I quattro fattori fondamentali della teoria dell'evoluzione biologica - mutazione, selezione naturale, drift (o deriva genetica) e migrazione - risultano applicabili con grande profitto alla storia dell'evoluzione culturale. Questo è possibile perché la cultura, proprio come la mutazione genetica, è un meccanismo di adattamento. La struttura biologica che la rende possibile è il cervello: di conseguenza, la cultura è anch'essa un adattamento biologico, caratterizzato da alcuni vantaggi, quale quello di non essere «specializzato» come gli altri adattamenti fisiologici e di poter dunque potenzialmente risolvere ogni tipo di problema della società e della convivenza umana, in rapporto all'ambiente naturale, sociale e politico nel senso ampio. A ciò si aggiunge, nel caso dell'evoluzione culturale, l'ulteriore vantaggio di una relativa velocità del processo di mutazione.
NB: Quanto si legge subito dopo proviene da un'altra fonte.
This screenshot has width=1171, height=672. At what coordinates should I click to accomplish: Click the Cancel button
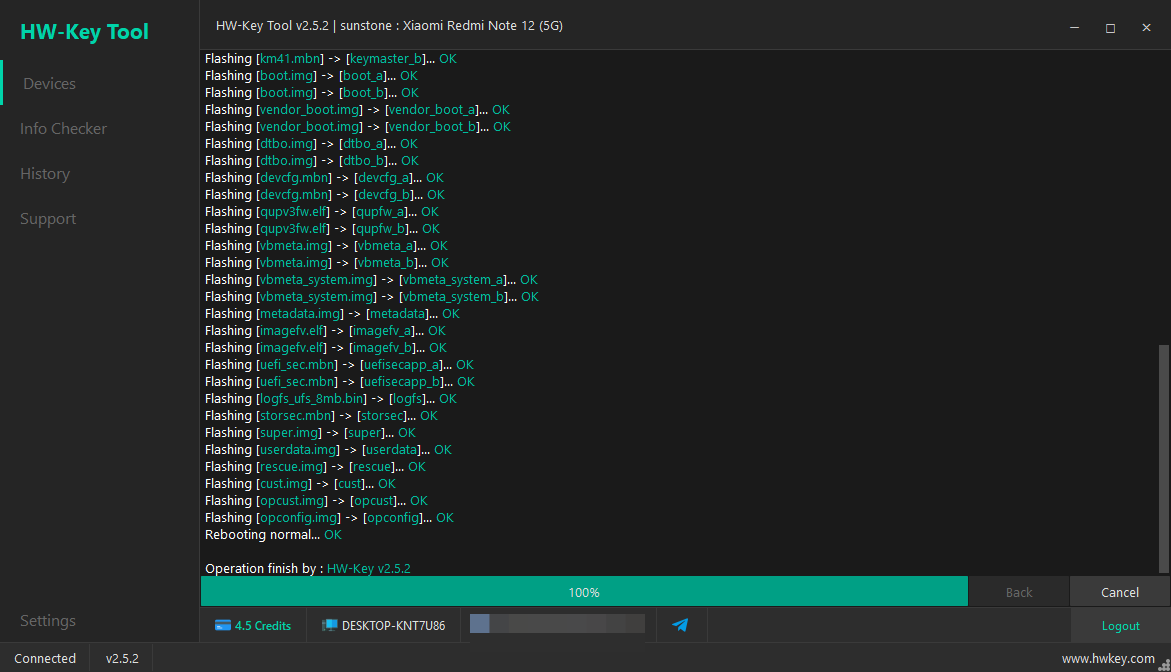coord(1119,592)
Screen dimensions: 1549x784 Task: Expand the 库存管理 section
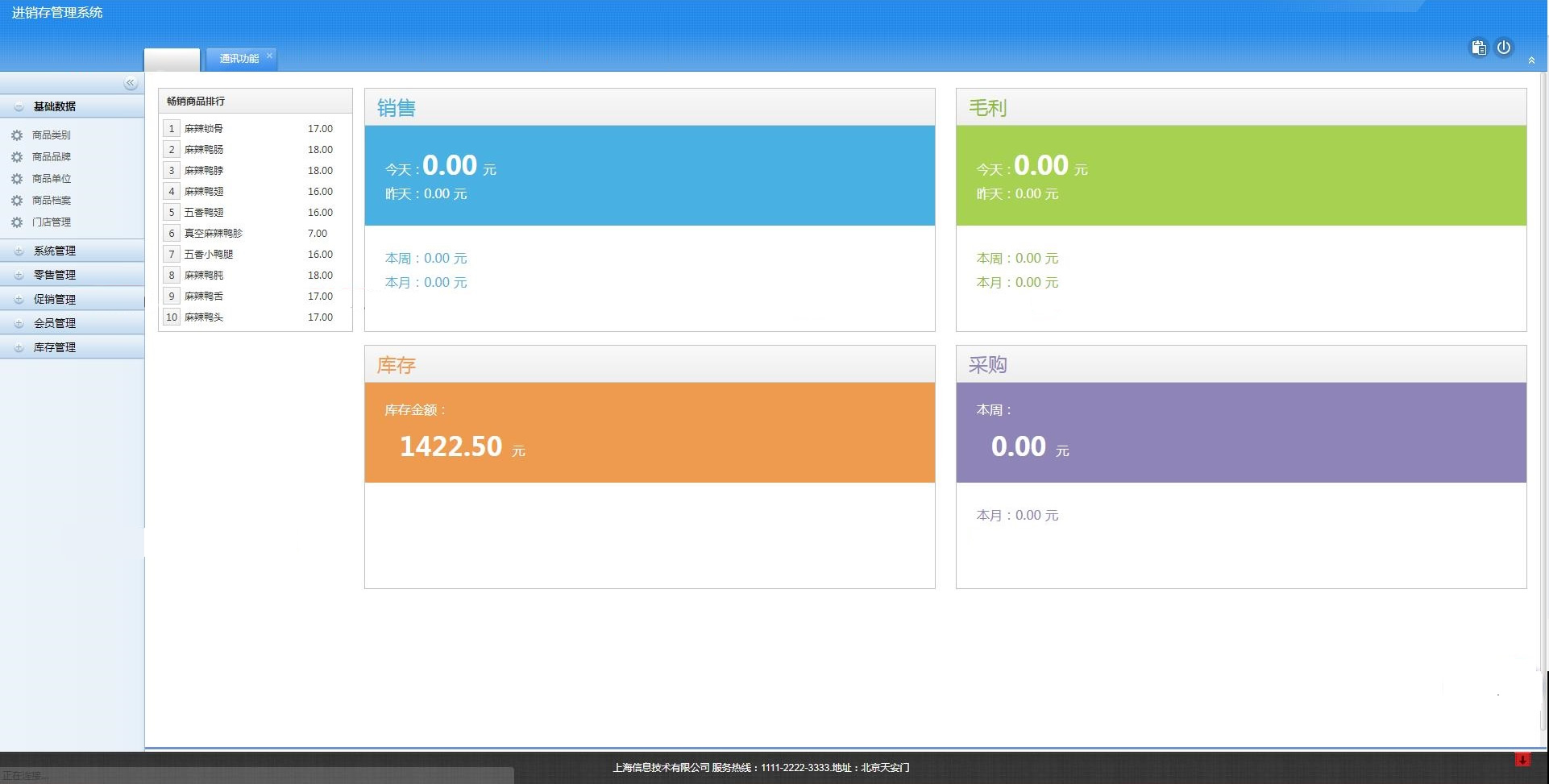19,348
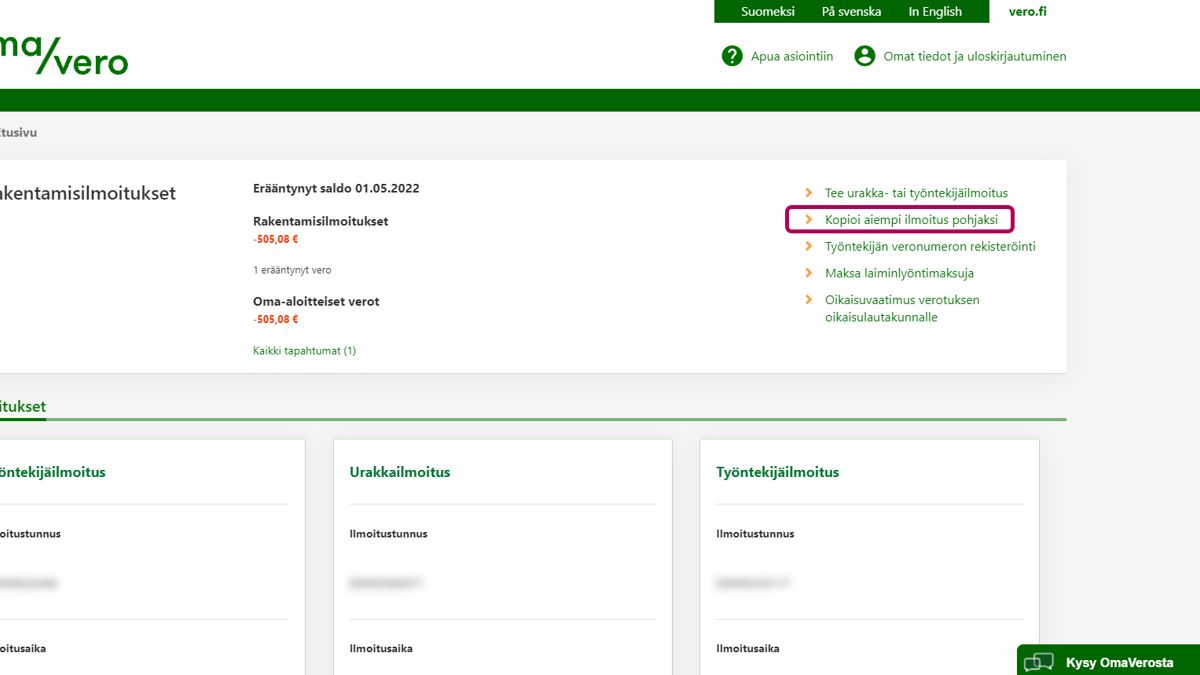Open Omat tiedot ja uloskirjautuminen
Image resolution: width=1200 pixels, height=675 pixels.
(974, 57)
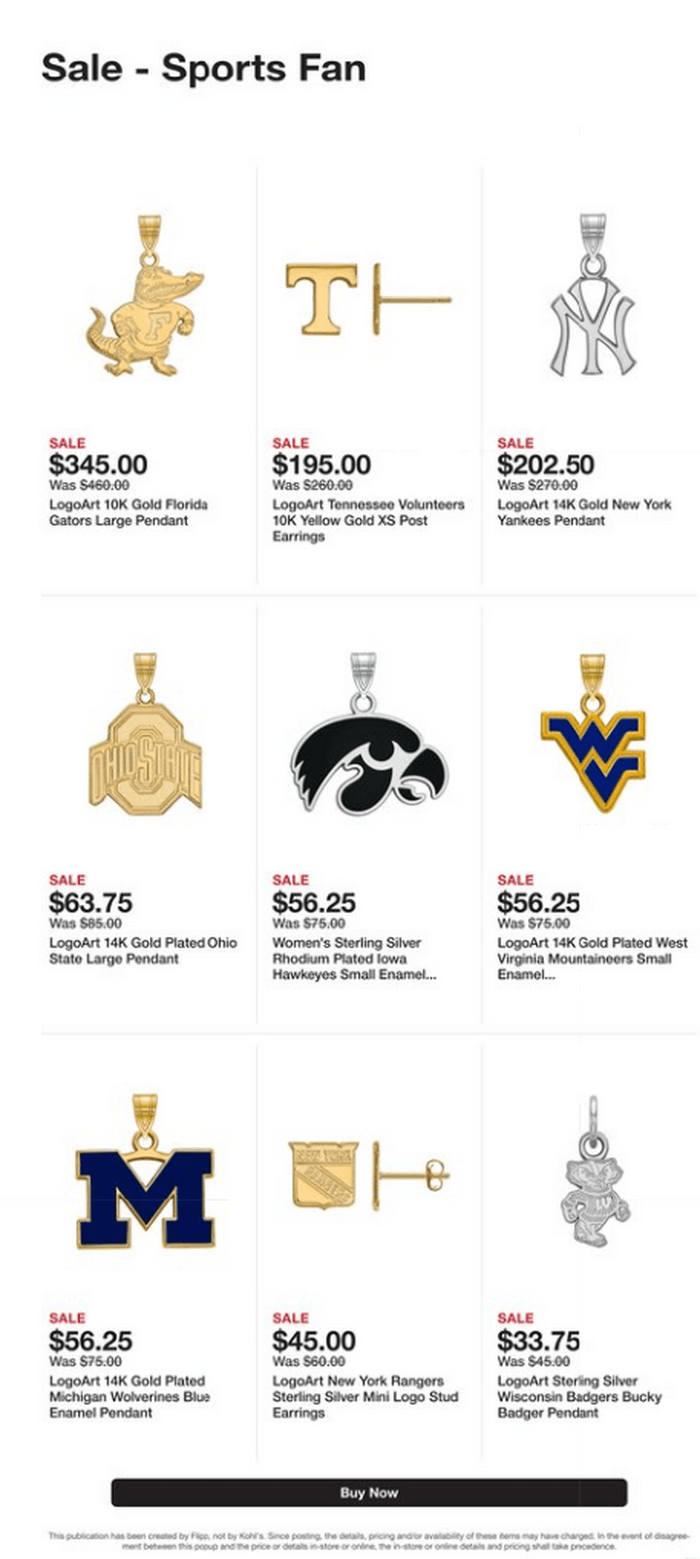This screenshot has height=1559, width=700.
Task: Open Women's Sterling Silver Iowa Hawkeyes title
Action: point(354,959)
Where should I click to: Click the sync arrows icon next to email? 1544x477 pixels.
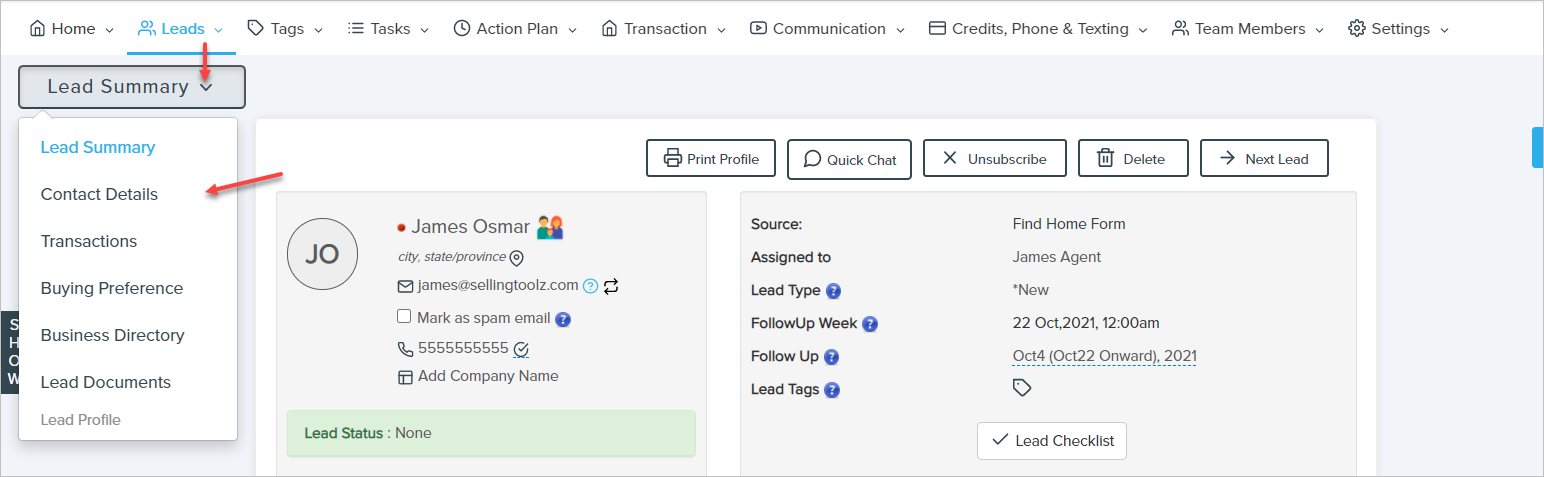click(x=611, y=286)
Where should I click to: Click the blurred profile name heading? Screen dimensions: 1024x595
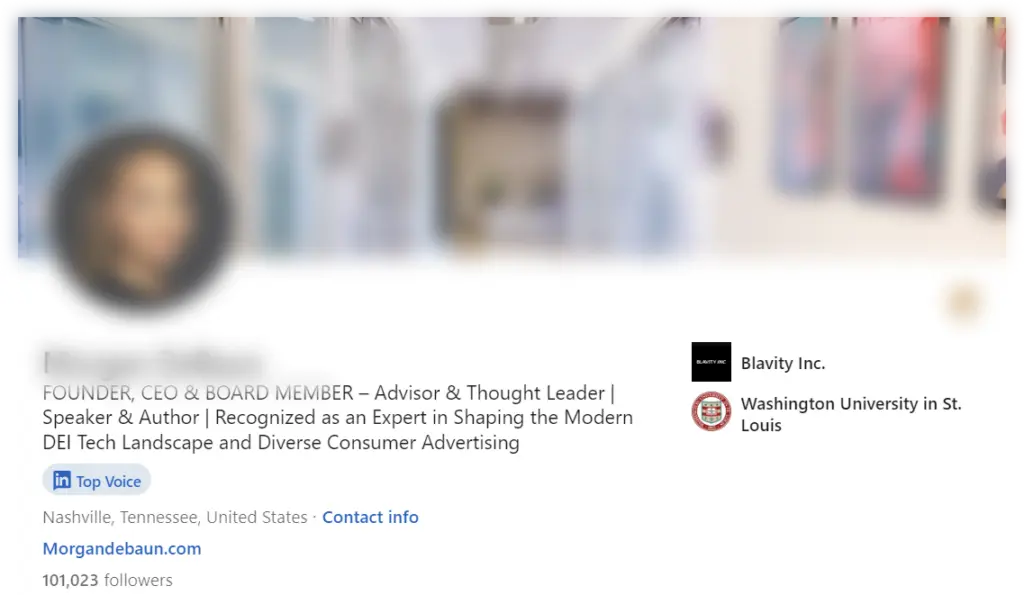click(153, 362)
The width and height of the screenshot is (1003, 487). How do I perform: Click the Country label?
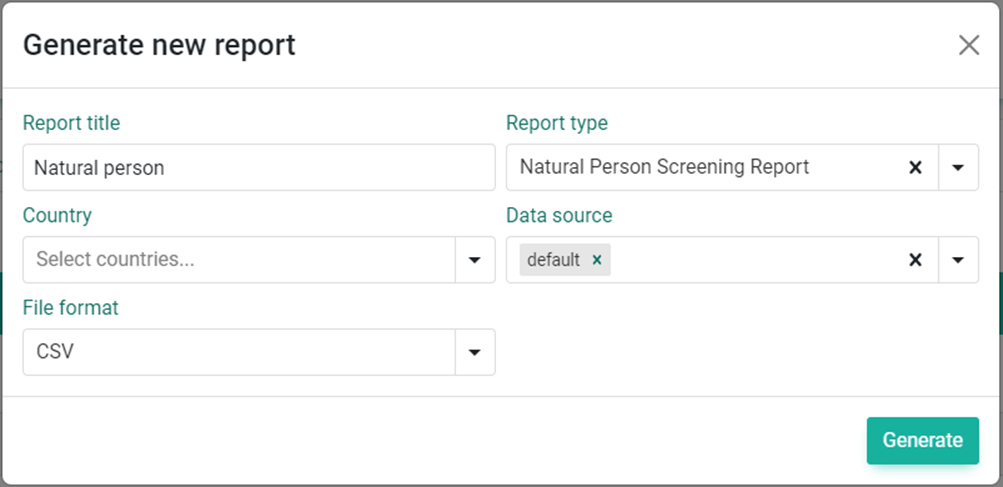57,215
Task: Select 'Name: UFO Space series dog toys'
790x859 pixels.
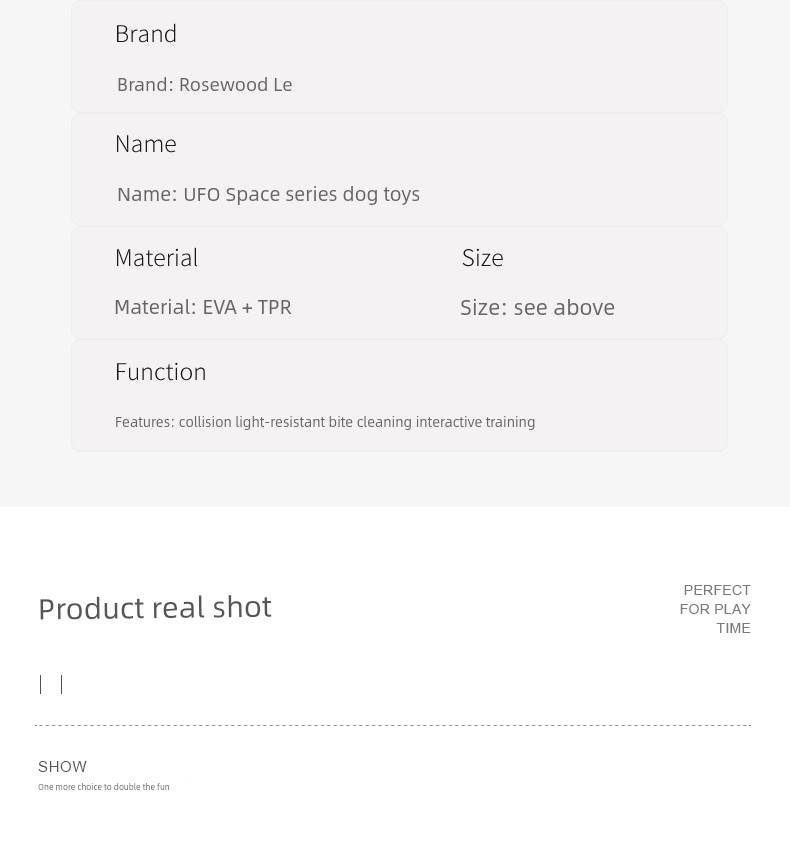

Un adattamento culturale può proteggere un'intera popolazione da un pericolo grave già all'indomani del ritrovamento del rimedio.
Ai quattro fattori fondamentali dell'evoluzione culturale e genetica va unita un'attenta analisi dei due differenti tipi di trasmissione culturale: quello verticale e quello orizzontale. Il primo si riferisce alla forma più semplice di trasmissione, quella generazionale e familiare da genitori a figli. Il secondo presiede invece alla trasmissione tra individui non legati da un rapporto famigliare. I due processi, la cui denominazione è mutuata dal linguaggio dell'epidemologia, sono oggi differenti soprattutto in ordine di frequenza: la diminuzione dei rapporti diretti tre genitori e figli e l'ampliarsi delle possibilità di comunicazione fanno sì che gran parte dell'apprendimento sia di tipo orizzontale, mentre l'età e la diversa appartenenza generazionale perdono progressivamente di importanza.
Una delle riprove dell'utilità di seguire un paradigma parallelo nella lettura storica di fatti culturali e fatti biologici è data dall'osservazione della vita "biologica" esibita dai più importanti risultati dei processi di adattamento culturale: le istituzioni, che è possibile descrivere come organismi dotati di vita propria, in grado di moltiplicarsi e di evolvere. Economia, diritto, religione, divertimenti, sono tutte istituzioni delle quali si può conoscere luogo e data di nascita, eventuali moltiplicazioni e utilità.